Section 188-10 provides that you meet a particular turnover threshold if:
a) your current GST turnover is at or above the turnover threshold, and the Commissioner is not satisfied that your *projected GST turnover is below the turnover threshold; or
b) your projected GST turnover is at or above the turnover threshold.
Under Division 188 it is provided that you do exclude input taxed supplies in working out your GST turnover which means you do not include rent from Property 2 in the turnover calculation. In addition you need to consider whether to include the expected sale price of the Property in working out your GST turnover as this sale price exceeds the registration turnover threshold of $75,000.
Relevantly, section 188-25 provides that in working out your projected turnover you disregard any supply made, or likely to be made, by you by way of transfer of ownership of a capital asset of yours; and any supply by you solely as a consequence of substantially or permanently reducing the size or scale of an enterprise.
This issue is dealt with in Goods and Services Tax Ruling GSTR 2001/7 Goods and services tax: meaning of GST turnover, including the effect of section 188-25 on projected GST turnover (GSTR 2001/7)
It provides at paragraph 31 to 33 that:
31. The GST Act does not define the term 'capital assets'. Generally, the term 'capital assets' refers to those assets that make up 'the profit yielding subject'14 of an enterprise. They are often referred to as 'structural assets' and may be described as 'the business entity, structure or organisation set up or established for the earning of profits'.15
32. 'Capital assets' can include tangible assets such as your factory, shop or office, your land on which they stand, fixtures and fittings, plant, furniture, machinery and motor vehicles that are retained by you to produce income. 'Capital assets' can also include intangible assets, such as your goodwill.
33. Capital assets are 'radically different from assets which are turned over and bought and sold in the course of trading operations'.16 An asset which is acquired and used for resale in the course of carrying on an enterprise (for example, trading stock17) is not a 'capital asset' for the purposes of paragraph 188-25(a).
In your case Property 1 was a capital asset when it was rented.

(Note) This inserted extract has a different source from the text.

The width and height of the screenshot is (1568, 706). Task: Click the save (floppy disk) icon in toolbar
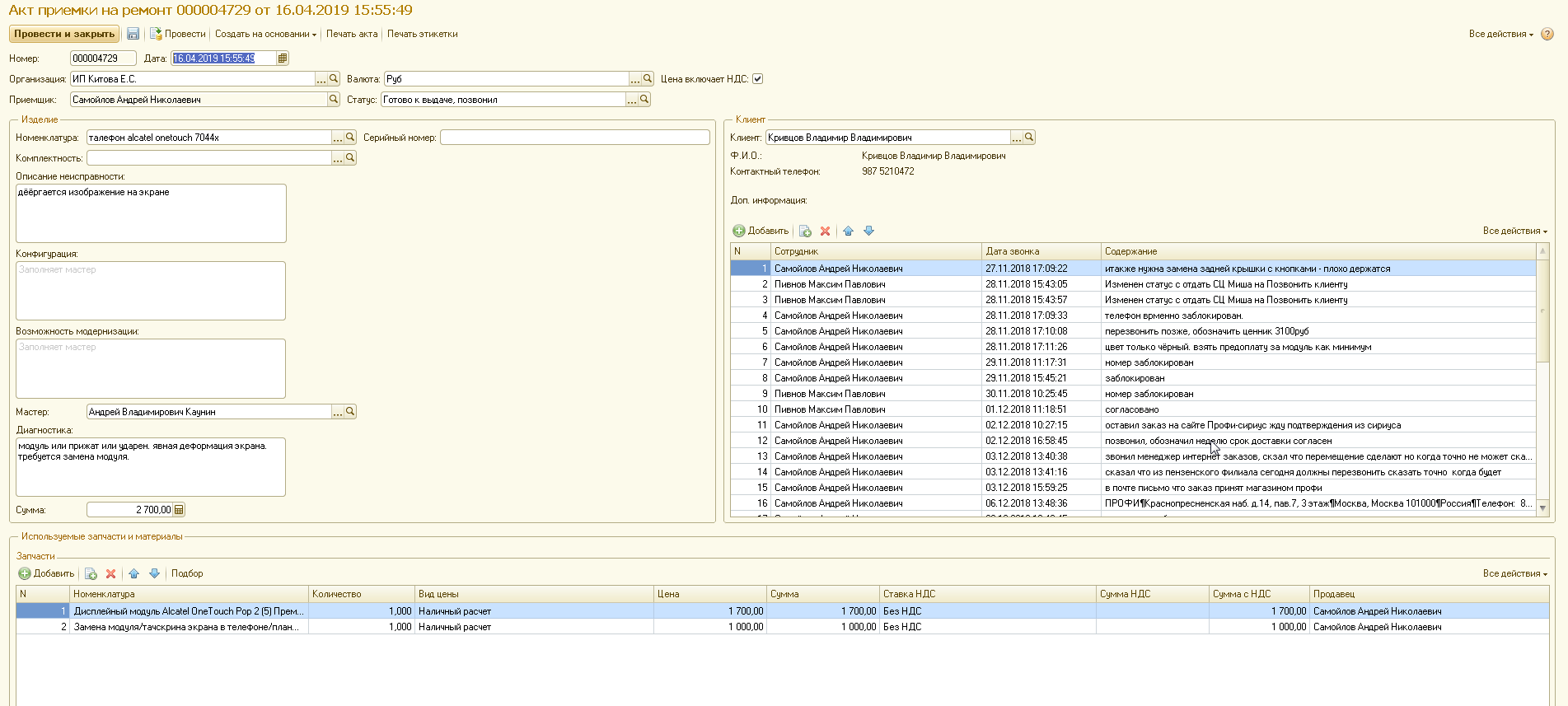point(133,34)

If you had continued with your initial plan to construct the new residential premises on Lot 1 and rent out the Property the premises would have continued to be classified as a capital asset used in the subsequent leasing enterprise and the lease income would have been excluded from your GST turnover (as input taxed supplies are excluded). However when you formed the intention to sell the Property instead of renting it, the character of that property changed from a capital asset to that of a revenue asset created for sale.
Therefore section 188-25 does not act to exclude the expected sale price of the Property from the calculation of projected GST turnover.
Therefore your GST turnover will meet the registration turnover threshold where you sell the Property without having initially rented it.
Conclusion
As you meet the criteria in section 9-5 and your supply is not input taxed or GST free, the proposed sale of the Property will be a taxable supply. We consider that if you proceed with your intention of selling the Property, you and your wife will be doing so in partnership for GST purposes. Accordingly, if you still decide to sell the property, you will need to apply for an Australian Business Number (ABN) for the partnership and apply for GST registration in that capacity. It is through this entity that you will be required to report the GST on the sale of the property and claim GST credits on any creditable acquisitions incurred in the construction and sale of the Property pursuant to section 11-20.